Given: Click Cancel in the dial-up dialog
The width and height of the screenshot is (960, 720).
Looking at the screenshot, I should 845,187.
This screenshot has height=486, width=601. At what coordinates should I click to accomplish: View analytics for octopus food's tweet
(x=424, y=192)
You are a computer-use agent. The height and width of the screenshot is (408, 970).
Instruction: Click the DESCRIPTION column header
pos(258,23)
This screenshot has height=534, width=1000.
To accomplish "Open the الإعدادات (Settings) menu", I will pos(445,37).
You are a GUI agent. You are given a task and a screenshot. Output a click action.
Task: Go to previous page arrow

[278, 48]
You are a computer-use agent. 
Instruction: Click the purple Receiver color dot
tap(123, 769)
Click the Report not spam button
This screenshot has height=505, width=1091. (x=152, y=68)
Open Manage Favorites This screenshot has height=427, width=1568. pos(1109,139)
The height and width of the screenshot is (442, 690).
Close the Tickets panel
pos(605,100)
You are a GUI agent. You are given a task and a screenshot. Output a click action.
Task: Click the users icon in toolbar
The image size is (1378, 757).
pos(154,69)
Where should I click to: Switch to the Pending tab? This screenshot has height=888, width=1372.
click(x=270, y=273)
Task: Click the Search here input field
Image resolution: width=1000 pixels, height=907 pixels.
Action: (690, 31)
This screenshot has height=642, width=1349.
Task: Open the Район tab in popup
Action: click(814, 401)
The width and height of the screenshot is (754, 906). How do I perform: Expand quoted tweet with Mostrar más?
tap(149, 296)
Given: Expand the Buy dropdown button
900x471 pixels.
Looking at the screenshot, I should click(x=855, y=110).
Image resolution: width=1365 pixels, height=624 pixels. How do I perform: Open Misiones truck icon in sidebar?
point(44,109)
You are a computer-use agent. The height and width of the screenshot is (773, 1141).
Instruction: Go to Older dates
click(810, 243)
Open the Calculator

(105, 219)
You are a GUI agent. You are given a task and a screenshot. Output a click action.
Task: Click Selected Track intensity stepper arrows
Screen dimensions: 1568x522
···
What is needed:
What is needed is each line of the entries that contains the word "computer".

Written answer:
You are a computer-use agent. The height and width of the screenshot is (408, 970).
You are a computer-use agent. 
You are a computer-use agent. The height and width of the screenshot is (773, 1141).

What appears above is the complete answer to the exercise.